Then they were all drifted up. Of course a
certain number of mitts and socks were blown away and lost, but the only
important things were Bill's fur mitts, which were stuffed into a hole in
the rocks of the hut. We loaded up the sledge and pushed it down the
slope. I don't know how Birdie was feeling, but I felt so weak that it
was the greatest labour. The blizzard looked right on top of us.

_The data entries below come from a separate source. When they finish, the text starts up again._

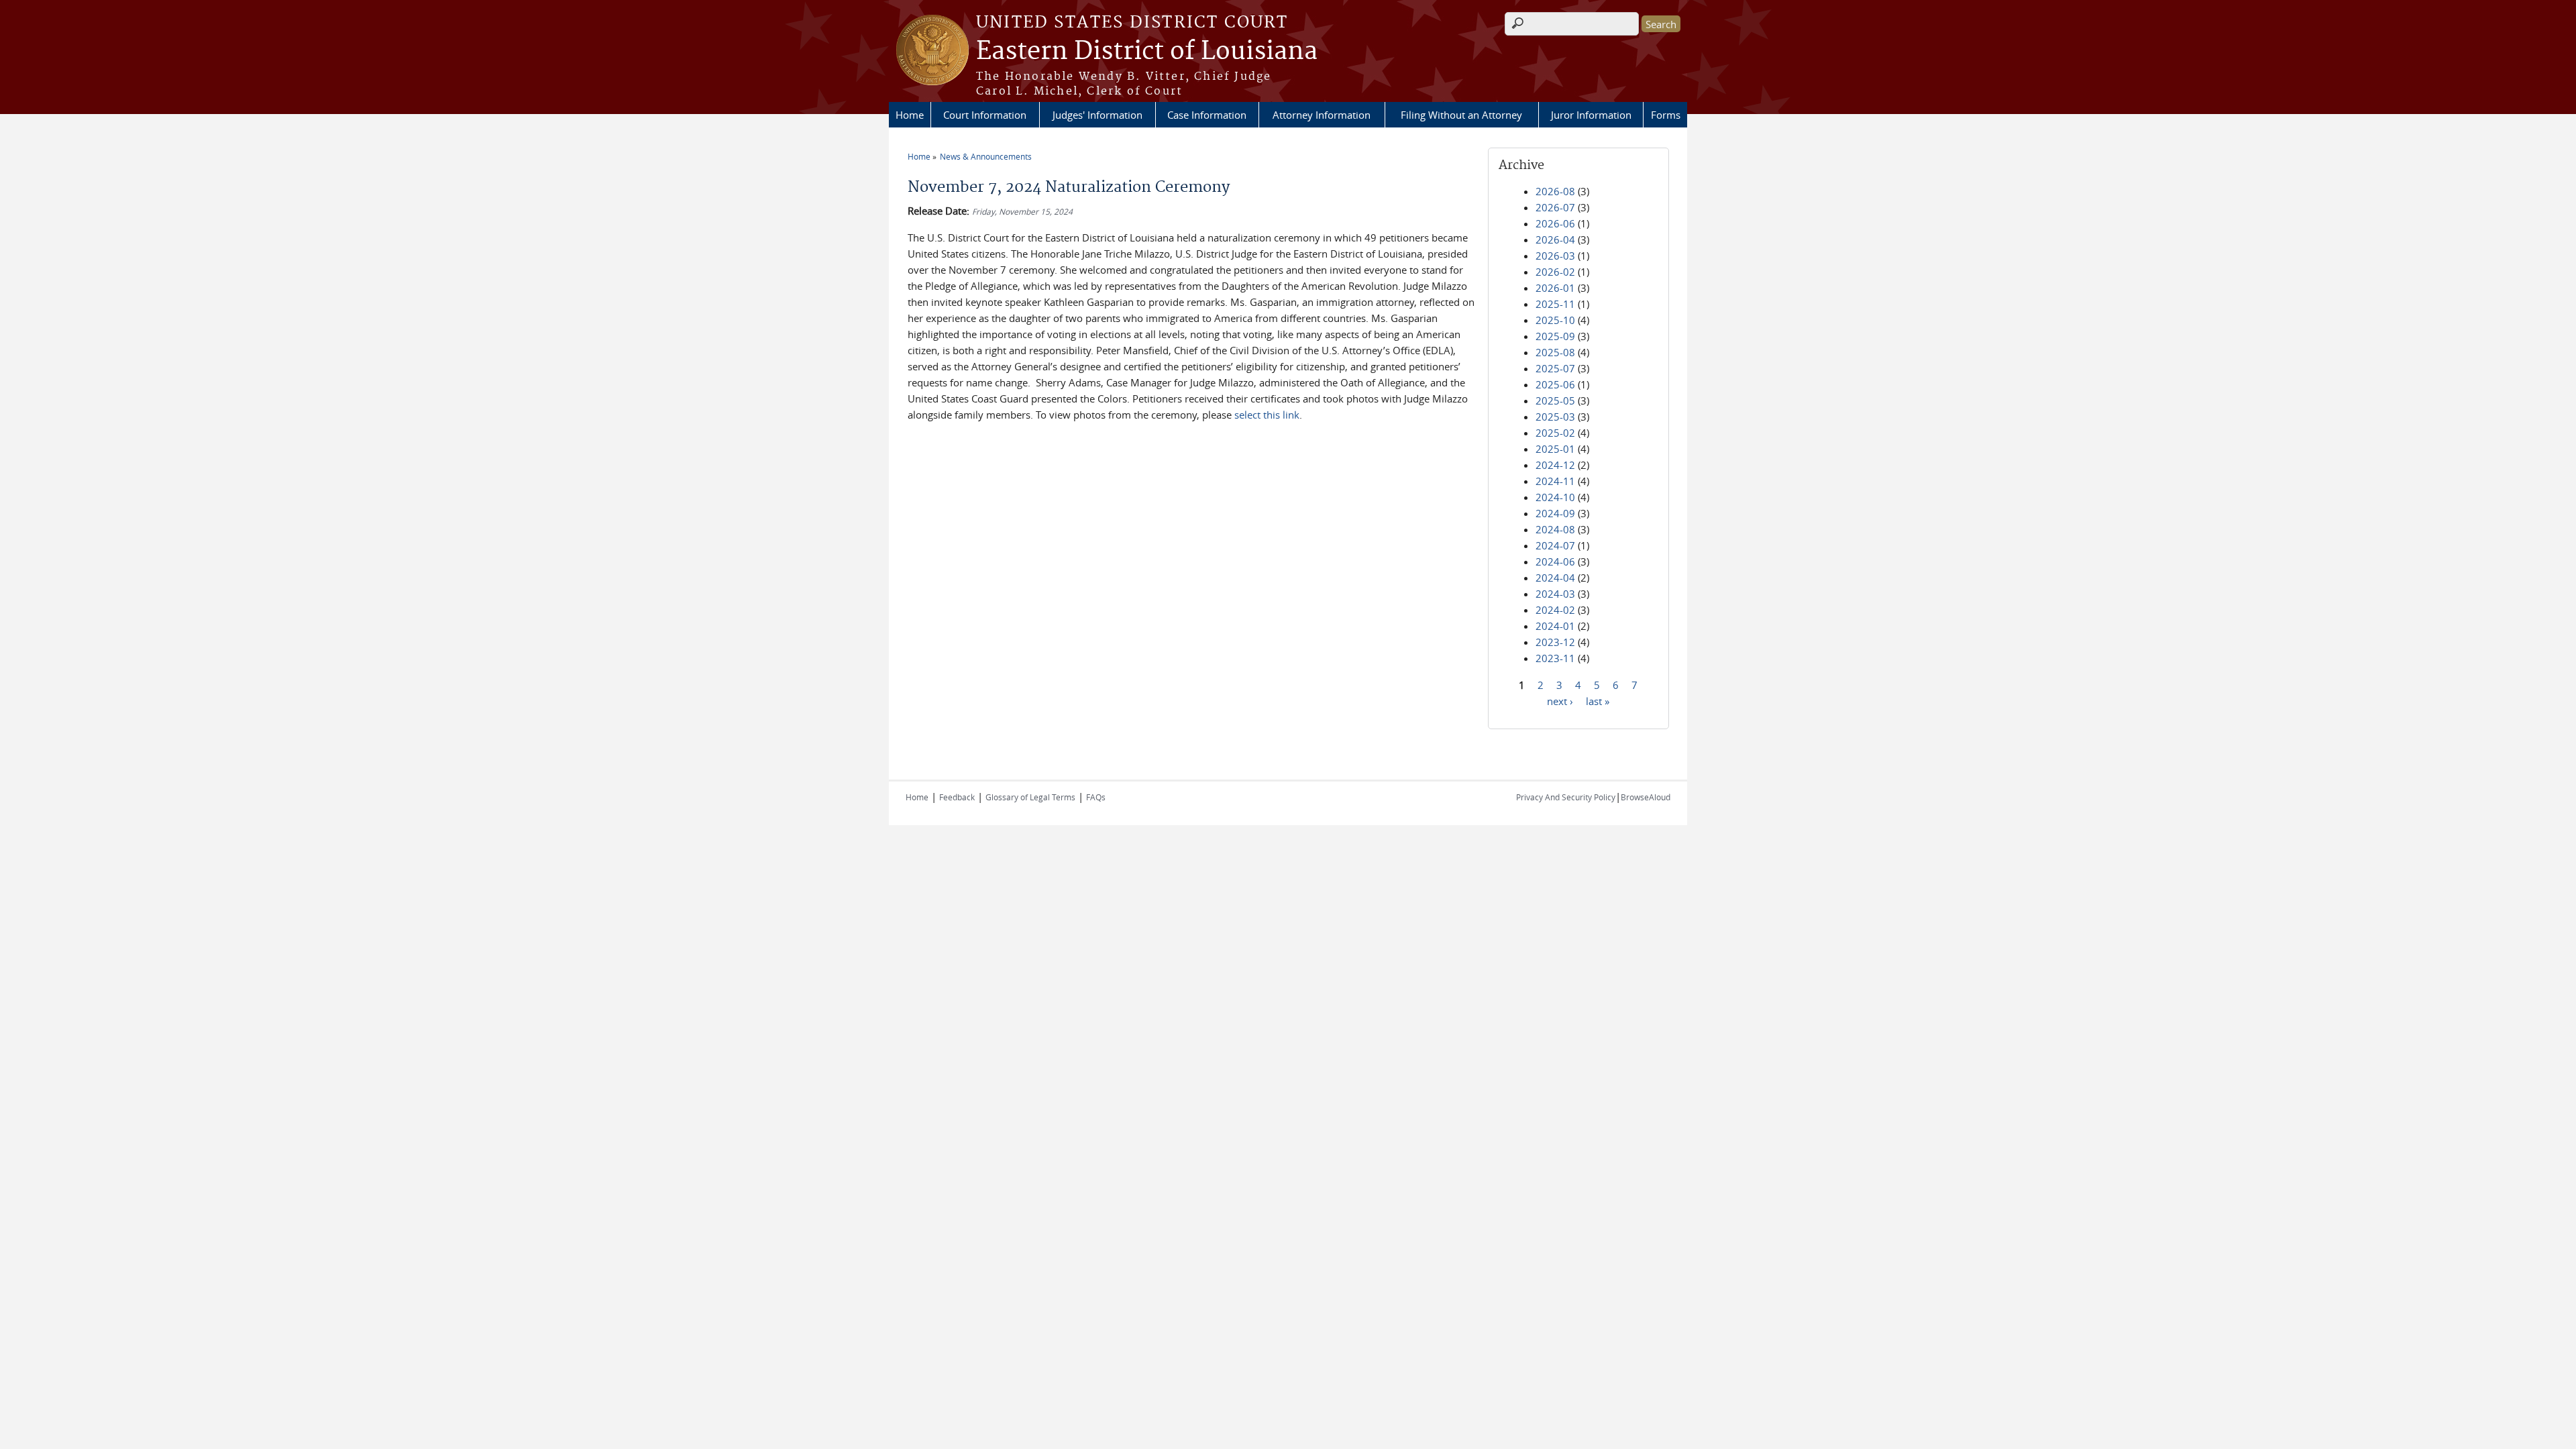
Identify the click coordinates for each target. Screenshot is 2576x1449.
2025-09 (1555, 336)
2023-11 (1555, 658)
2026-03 (1555, 255)
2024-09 (1555, 513)
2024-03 (1555, 593)
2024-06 (1555, 561)
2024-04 (1555, 577)
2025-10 (1555, 320)
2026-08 (1555, 191)
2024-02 (1555, 609)
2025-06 (1555, 384)
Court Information (984, 114)
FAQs (1096, 797)
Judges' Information (1097, 114)
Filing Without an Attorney (1461, 114)
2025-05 (1555, 400)
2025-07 (1555, 368)
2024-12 (1555, 465)
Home (910, 114)
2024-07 (1555, 545)
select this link (1266, 414)
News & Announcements (986, 156)
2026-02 (1555, 271)
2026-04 (1555, 239)
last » (1597, 700)
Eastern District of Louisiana (1147, 51)
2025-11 (1555, 304)
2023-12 (1555, 642)
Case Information (1206, 114)
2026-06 (1555, 223)
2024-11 (1555, 481)
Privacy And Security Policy (1565, 797)
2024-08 (1555, 529)
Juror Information (1591, 114)
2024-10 (1555, 497)
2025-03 (1555, 416)
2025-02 (1555, 432)
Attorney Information (1322, 114)
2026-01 (1555, 287)
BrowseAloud (1645, 797)
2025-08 (1555, 352)
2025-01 (1555, 448)
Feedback (957, 797)
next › (1560, 700)
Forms (1665, 114)
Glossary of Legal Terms (1030, 797)
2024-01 (1555, 626)
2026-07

We had another meal, and we wanted it: and as the good hoosh ran down
into our feet and hands, and up into our cheeks and ears and brains, we
discussed what we would do next. Birdie was all for another go at the
Emperor penguins. Dear Birdie, he never would admit that he was beaten--I
don't know that he ever really was! "I think he (Wilson) thought he had
landed us in a bad corner and was determined to go straight home, though
I was for one other tap at the Rookery. However, I had placed myself
under his orders for this trip voluntarily, and so we started the next
day for home."[160] There could really be no common-sense doubt: we had
to go back, and we were already very doubtful whether we should ever
manage to get into our sleeping-bags in very low temperature, so ghastly
had they become.
I don't know when it was, but I remember walking down that slope--I don't
know why, perhaps to try and find the bottom of the cooker--and thinking
that there was nothing on earth that a man under such circumstances
would not give for a good warm sleep.